The initialization method of the combinatorial expansion function.

It initializes a combinatorial expansion object based on the input function name. This method will also call the initialization method of the base class as well.

Parameters:

Name	Type	Description	Default
`name`	`str`	The name of the combinatorial expansion function.	`'combinatorial_expansion'`
`d`	`int`	The order of random combinations.	`2`
`with_replacement`	`bool`	The replacement boolean tag.	`False`

Returns:

Type	Description
`transformation`	The combinatorial expansion function.

Source code in tinybig/expansion/combinatorial_expansion.py

def __init__(self, name: str = 'combinatorial_expansion', d: int = 2, with_replacement: bool = False, *args, **kwargs):
    r"""
    The initialization method of the combinatorial expansion function.
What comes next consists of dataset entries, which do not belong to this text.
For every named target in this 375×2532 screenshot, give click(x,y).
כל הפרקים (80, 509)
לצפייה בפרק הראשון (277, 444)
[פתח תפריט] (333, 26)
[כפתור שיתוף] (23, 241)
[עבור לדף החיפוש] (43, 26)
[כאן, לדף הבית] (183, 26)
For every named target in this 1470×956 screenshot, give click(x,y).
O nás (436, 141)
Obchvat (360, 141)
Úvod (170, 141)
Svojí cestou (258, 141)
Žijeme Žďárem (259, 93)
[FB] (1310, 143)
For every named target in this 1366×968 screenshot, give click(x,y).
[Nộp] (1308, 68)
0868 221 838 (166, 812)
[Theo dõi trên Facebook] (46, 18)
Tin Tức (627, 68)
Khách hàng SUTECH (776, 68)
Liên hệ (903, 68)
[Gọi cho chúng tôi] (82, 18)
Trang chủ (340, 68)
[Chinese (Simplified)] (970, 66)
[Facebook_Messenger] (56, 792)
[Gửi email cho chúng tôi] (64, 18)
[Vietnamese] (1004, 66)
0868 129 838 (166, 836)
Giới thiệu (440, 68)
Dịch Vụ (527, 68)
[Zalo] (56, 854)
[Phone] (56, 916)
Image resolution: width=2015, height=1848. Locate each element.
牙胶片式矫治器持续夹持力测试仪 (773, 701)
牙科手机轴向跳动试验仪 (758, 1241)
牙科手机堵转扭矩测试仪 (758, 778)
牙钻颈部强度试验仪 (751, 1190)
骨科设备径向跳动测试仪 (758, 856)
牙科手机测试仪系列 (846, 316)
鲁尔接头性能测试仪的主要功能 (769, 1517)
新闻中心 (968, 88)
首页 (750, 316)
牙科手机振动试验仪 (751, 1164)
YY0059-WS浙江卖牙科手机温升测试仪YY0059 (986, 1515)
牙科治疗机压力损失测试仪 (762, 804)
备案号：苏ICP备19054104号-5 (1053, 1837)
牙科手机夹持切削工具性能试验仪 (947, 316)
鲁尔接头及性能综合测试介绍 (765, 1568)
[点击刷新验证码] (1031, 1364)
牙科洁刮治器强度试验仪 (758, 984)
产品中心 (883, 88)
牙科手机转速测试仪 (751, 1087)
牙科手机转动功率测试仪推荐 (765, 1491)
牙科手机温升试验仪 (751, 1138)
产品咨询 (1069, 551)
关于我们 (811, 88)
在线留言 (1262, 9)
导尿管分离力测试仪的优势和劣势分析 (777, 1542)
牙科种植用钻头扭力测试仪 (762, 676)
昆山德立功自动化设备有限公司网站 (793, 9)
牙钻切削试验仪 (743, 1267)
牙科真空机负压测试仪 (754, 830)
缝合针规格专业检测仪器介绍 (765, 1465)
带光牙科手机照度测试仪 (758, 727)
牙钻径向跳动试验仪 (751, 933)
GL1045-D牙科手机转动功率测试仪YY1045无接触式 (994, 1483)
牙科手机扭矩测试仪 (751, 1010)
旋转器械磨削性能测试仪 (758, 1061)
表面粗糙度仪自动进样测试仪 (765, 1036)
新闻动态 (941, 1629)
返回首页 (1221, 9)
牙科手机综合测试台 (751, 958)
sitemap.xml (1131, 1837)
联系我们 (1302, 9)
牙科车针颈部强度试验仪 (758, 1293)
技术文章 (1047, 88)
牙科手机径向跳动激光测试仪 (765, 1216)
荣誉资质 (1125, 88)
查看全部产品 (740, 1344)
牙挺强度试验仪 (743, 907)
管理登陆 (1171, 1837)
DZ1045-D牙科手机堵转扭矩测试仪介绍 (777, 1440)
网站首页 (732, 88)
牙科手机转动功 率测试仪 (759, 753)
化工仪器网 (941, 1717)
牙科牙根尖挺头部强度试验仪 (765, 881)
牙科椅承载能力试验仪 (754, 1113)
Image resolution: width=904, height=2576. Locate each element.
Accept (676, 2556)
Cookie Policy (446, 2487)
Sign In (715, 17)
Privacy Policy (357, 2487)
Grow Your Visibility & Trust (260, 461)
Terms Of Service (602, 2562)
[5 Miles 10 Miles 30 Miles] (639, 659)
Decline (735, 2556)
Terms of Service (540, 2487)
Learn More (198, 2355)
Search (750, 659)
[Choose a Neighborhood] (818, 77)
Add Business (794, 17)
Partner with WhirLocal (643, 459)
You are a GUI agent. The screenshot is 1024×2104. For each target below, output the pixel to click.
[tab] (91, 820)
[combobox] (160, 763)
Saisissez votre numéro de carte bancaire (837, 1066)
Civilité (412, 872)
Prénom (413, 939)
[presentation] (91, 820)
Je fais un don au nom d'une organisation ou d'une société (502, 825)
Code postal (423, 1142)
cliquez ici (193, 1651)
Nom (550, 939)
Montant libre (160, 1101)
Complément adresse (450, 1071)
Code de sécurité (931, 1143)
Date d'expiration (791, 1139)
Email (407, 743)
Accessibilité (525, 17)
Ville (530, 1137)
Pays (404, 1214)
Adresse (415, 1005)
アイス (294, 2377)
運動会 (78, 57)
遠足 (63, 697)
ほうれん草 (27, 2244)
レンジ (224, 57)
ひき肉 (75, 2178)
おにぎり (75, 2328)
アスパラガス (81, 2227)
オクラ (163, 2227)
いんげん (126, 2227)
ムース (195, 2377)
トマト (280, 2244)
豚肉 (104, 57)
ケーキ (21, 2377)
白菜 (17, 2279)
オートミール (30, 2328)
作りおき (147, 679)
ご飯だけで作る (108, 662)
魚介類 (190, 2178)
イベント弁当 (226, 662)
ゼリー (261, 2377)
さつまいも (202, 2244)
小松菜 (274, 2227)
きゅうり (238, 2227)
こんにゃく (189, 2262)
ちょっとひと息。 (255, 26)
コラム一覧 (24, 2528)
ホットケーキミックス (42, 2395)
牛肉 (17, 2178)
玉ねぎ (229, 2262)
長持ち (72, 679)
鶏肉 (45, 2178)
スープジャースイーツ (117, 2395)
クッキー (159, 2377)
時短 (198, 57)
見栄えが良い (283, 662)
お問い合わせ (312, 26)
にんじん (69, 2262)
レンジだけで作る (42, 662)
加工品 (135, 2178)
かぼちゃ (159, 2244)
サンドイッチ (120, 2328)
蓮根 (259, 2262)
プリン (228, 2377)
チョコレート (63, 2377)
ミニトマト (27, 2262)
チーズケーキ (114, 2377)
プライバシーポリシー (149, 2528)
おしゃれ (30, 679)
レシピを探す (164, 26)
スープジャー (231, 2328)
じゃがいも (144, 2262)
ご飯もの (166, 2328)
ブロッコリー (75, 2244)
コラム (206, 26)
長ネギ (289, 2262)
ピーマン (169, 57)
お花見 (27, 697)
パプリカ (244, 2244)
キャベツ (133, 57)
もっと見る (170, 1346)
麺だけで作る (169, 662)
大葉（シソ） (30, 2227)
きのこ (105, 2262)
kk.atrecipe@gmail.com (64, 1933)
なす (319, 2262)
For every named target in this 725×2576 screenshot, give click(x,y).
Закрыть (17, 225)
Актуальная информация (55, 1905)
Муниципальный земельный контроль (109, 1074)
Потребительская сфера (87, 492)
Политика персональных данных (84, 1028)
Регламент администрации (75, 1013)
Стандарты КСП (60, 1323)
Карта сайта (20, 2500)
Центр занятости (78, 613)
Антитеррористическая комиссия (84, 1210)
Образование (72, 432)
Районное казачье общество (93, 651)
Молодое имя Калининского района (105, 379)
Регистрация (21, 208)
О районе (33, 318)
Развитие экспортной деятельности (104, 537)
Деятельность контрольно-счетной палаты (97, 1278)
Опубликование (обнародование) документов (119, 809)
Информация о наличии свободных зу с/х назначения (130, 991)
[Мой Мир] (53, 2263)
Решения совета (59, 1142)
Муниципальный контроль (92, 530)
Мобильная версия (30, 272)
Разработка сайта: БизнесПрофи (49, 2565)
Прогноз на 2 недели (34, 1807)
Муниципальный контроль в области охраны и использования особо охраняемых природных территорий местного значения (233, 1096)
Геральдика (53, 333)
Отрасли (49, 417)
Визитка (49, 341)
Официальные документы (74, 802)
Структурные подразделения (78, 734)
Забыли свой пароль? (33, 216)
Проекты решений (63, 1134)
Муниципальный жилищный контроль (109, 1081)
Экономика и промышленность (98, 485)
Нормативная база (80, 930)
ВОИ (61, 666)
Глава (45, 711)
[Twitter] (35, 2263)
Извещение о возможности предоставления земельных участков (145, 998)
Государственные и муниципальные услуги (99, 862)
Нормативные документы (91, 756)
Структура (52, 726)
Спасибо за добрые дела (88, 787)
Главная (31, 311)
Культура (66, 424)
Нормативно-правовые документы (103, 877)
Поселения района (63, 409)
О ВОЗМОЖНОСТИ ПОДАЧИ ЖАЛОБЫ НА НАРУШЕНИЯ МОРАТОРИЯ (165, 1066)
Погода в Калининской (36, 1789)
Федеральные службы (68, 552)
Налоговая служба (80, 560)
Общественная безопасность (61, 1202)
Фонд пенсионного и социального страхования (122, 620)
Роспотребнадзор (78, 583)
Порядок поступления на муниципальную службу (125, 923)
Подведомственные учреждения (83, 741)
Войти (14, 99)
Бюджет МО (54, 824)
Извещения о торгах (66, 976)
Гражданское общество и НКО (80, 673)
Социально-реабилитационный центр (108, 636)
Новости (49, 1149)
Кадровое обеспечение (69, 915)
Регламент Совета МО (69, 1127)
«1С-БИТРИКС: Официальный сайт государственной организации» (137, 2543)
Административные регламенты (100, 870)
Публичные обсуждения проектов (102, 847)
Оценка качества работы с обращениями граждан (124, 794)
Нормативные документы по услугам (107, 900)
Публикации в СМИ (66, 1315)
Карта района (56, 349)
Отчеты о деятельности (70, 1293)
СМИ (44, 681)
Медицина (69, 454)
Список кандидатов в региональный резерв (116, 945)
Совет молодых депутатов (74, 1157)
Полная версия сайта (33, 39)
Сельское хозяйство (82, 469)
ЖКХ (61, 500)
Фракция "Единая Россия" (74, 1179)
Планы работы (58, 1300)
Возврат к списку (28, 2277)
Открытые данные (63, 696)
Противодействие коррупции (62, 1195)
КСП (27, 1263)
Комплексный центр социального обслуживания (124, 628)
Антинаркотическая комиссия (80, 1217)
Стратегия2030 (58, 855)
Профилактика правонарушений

    It initializes a combinatorial expansion object based on the input function name.
    This method will also call the initialization method of the base class as well.

    Parameters
    ----------
    name: str, default = 'combinatorial_expansion'
        The name of the combinatorial expansion function.
    d: int, default = 2
        The order of random combinations.
    with_replacement: bool, default = False
        The replacement boolean tag.

    Returns
    ----------
    transformation
        The combinatorial expansion function.
    """
    super().__init__(name=name, *args, **kwargs)
    self.d = d
    self.with_replacement = with_replacement

`calculate_D(m)`

The expansion dimension calculation method.

It calculates the intermediate expansion space dimension based on the input dimension parameter m. For the combinatorial expansion function, the expansion space dimension will be $$ D = \sum_{i=1}^d i \cdot {m \choose i}. $$

Parameters:

Name	Type	Description	Default
`m`	`int`	The dimension of the input space.	required

Returns:

Type	Description
`int`	The dimension of the expansion space.

Source code in tinybig/expansion/combinatorial_expansion.py

def calculate_D(self, m: int):
    r"""
    The expansion dimension calculation method.

    It calculates the intermediate expansion space dimension based on the input dimension parameter m.
    For the combinatorial expansion function, the expansion space dimension will be
    $$ D = \sum_{i=1}^d i \cdot {m \choose i}. $$

    Parameters
    ----------
    m: int
        The dimension of the input space.

    Returns
    -------
    int
        The dimension of the expansion space.
    """
    assert type(self.d) is int and self.d >= 1
    return int(sum([r*comb(m, r) for r in range(1, self.d+1)]))

`combinatorial(x, d=2, device='cpu', with_replacement=False, *args, **kwargs)` `staticmethod`

The combinatorial generation method.

It generates the random combinations of elements from the input data vector. The number of combined elements ranges from 1 to the provided order parameter d.

Parameters:

Name	Type	Description	Default
`x`	`Tensor`	The input data vector.	required
`d`	`int`	The order of the random combinations.	`2`
`device`		The device to perform and host the combinations.	`'cpu'`
`with_replacement`	`bool`	The replacement boolean tag.	`False`

Returns:

Type	Description
`Tensor`	The tensor including all the combinations of elements of sizes from 1 to d.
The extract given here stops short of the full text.